§ **REQUEST**
Report every line below that contains the string "height", matching case exactly.

···

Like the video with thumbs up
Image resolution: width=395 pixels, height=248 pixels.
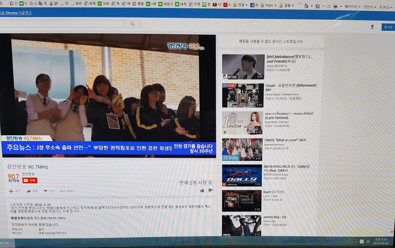[202, 191]
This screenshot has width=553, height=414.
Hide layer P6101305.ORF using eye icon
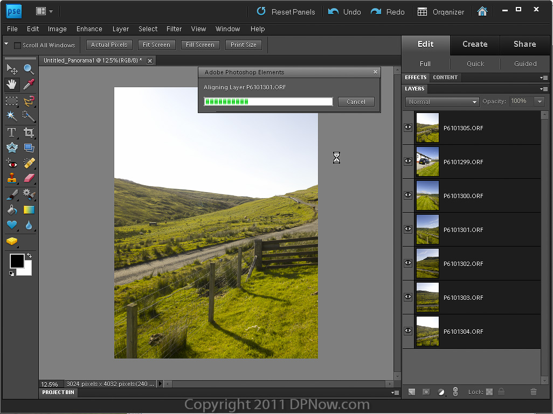408,128
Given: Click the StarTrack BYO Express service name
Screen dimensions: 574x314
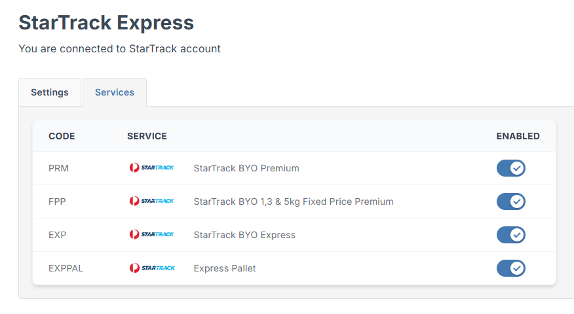Looking at the screenshot, I should pos(244,235).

···

§ **FINISHED TASK**
Image resolution: width=395 pixels, height=248 pixels.
This screenshot has width=553, height=414.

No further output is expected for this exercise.